Coskata, a firm from Illinois, promises to produce ethanol for less than $1 per gallon from a process that uses bacteria for ethanol generation from organic material.
“It’s not five years away, it’s not 10 years away. It’s affordable, and it’s now,” said Wes Bolsen, the company’s vice president of business development.
The discovery underscores the rapid innovation under way in the race to make cellulosic ethanol cheaply. With the Energy Independence and Security Act of 2007 requiring an almost five-fold increase in ethanol production to 36 billion gallons annually by 2022, scientists are working quickly to reach that breakthrough.

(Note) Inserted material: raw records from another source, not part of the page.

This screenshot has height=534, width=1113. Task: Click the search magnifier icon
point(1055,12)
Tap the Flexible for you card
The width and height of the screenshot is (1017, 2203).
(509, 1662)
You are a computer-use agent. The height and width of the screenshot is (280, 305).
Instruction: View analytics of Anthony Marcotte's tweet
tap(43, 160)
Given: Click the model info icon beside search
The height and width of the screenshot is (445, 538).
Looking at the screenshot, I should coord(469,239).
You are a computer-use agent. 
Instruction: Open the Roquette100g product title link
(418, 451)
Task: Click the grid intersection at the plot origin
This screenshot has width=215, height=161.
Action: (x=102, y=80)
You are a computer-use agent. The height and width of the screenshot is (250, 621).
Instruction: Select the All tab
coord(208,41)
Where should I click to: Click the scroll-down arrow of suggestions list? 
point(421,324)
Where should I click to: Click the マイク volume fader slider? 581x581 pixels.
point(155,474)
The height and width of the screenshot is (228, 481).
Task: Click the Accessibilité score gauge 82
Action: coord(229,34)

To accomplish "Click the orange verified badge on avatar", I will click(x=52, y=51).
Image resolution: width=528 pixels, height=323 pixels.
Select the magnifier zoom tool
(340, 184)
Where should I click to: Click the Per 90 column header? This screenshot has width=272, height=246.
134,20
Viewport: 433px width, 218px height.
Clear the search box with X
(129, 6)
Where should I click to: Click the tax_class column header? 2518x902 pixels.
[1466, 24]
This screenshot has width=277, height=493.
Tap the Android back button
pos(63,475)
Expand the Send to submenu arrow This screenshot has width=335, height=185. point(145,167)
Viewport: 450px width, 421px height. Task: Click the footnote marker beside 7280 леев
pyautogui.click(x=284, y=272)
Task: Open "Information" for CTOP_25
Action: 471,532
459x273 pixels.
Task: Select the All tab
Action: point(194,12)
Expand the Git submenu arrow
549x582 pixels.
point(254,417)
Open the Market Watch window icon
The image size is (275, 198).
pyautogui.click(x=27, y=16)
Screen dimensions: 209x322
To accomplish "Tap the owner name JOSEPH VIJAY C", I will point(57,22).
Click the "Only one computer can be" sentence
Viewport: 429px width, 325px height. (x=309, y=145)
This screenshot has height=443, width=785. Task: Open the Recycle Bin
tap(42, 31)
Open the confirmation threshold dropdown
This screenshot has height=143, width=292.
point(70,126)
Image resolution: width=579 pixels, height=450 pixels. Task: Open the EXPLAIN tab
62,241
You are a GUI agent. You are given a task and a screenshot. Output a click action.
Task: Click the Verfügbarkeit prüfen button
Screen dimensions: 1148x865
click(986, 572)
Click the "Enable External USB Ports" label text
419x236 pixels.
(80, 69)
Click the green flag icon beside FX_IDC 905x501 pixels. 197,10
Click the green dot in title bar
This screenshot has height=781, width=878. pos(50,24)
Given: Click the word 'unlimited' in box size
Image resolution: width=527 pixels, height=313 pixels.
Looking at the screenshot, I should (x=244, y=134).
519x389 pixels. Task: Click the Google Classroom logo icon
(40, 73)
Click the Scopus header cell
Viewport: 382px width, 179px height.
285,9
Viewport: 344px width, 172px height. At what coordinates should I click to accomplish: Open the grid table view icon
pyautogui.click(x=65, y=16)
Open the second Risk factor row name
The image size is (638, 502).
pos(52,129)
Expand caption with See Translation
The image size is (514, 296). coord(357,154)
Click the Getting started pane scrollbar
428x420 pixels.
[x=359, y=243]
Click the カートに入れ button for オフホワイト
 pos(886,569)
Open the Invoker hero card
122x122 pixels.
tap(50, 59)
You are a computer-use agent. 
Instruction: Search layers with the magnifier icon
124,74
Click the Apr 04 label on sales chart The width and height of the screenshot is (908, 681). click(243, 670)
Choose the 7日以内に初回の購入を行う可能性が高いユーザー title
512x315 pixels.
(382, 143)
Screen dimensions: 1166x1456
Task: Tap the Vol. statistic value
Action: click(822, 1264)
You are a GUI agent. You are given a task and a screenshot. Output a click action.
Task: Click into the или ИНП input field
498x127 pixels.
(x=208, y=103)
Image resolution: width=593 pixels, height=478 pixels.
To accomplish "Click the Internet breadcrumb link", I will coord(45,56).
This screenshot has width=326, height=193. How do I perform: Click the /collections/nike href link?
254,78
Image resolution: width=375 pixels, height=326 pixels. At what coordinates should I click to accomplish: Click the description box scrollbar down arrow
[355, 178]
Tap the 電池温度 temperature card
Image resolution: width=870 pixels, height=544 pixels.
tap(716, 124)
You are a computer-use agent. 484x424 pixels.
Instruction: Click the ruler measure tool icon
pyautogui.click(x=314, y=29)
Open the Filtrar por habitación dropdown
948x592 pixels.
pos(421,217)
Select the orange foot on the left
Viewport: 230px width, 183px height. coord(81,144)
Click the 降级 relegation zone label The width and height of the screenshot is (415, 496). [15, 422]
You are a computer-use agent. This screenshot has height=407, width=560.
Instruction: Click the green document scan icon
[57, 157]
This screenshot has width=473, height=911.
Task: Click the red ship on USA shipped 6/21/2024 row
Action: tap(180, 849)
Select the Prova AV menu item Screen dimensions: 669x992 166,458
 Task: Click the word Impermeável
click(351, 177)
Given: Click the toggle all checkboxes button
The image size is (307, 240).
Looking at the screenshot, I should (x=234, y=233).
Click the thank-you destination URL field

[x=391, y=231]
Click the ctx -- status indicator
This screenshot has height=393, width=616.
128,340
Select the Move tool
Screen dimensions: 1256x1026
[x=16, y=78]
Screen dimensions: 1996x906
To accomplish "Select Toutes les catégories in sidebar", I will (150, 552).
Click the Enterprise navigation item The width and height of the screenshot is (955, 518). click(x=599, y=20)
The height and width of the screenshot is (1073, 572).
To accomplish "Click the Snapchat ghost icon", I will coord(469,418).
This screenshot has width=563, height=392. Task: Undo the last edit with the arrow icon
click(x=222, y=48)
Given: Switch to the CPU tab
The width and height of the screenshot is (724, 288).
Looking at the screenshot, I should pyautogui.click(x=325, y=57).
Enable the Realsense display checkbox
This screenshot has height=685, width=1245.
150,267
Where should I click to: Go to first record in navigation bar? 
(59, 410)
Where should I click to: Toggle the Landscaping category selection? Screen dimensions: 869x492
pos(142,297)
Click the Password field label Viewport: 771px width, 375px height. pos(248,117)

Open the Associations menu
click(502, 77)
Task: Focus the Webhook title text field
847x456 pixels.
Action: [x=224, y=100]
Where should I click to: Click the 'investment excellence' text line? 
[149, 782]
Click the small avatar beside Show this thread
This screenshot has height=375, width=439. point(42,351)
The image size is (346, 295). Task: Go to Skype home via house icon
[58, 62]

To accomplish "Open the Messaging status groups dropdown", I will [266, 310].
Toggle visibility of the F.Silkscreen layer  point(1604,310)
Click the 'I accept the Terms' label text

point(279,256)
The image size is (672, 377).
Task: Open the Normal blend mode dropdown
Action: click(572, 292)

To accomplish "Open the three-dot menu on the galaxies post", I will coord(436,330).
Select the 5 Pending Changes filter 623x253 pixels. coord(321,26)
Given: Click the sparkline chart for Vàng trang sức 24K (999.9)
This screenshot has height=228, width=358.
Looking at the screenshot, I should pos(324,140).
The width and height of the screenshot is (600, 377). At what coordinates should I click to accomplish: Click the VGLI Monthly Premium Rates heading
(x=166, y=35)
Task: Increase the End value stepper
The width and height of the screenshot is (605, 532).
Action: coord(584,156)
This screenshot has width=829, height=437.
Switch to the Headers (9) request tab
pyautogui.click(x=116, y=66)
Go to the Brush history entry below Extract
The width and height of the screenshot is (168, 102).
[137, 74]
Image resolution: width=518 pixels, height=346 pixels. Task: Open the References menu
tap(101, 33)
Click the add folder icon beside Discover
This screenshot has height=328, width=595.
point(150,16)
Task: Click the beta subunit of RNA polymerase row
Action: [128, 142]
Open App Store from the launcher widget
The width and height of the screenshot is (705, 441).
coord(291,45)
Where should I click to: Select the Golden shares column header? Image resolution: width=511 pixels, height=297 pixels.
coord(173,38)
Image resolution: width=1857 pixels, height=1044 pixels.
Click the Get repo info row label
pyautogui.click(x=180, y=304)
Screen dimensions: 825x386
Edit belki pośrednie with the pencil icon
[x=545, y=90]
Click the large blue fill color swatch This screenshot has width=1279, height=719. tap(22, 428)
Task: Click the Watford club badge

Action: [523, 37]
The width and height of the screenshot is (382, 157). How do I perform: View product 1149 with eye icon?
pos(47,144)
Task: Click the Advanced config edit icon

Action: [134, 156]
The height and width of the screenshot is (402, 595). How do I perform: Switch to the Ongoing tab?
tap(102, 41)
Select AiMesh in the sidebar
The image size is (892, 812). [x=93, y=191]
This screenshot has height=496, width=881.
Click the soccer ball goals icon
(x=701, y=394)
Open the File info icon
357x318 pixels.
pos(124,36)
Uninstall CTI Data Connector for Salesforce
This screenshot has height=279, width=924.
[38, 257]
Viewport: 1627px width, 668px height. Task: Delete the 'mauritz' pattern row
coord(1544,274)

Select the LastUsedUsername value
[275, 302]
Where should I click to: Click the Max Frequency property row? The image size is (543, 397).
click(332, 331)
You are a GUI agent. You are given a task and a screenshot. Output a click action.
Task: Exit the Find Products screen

“It signals just how hot the competition is right now,” said David Friedman, research director of the clean vehicles program at the Union of Concerned Scientists. “There are a lot of people diving into this right now, trying to figure out how to crack the nut. This increases my confidence that someone will do it.”
Besides cutting production costs to fire sale prices, the process avoids some key drawbacks of making ethanol from corn, company officials said. It wouldn’t impact the food supply, and its net energy balance is high because the technique works almost anywhere using almost anything with great efficiency. The end result will be E85 sold at the pump for about a dollar cheaper per gallon than gasoline, according to the company.
The firm is backed by investors, such as General Motors, and it is looking forward to setting up regional production centers that can operate on local feedstock. The process to generate cellulosic ethanol can include materials ranging from corn husks to household thrash. These developments should be a major push for the use of E85 fuel.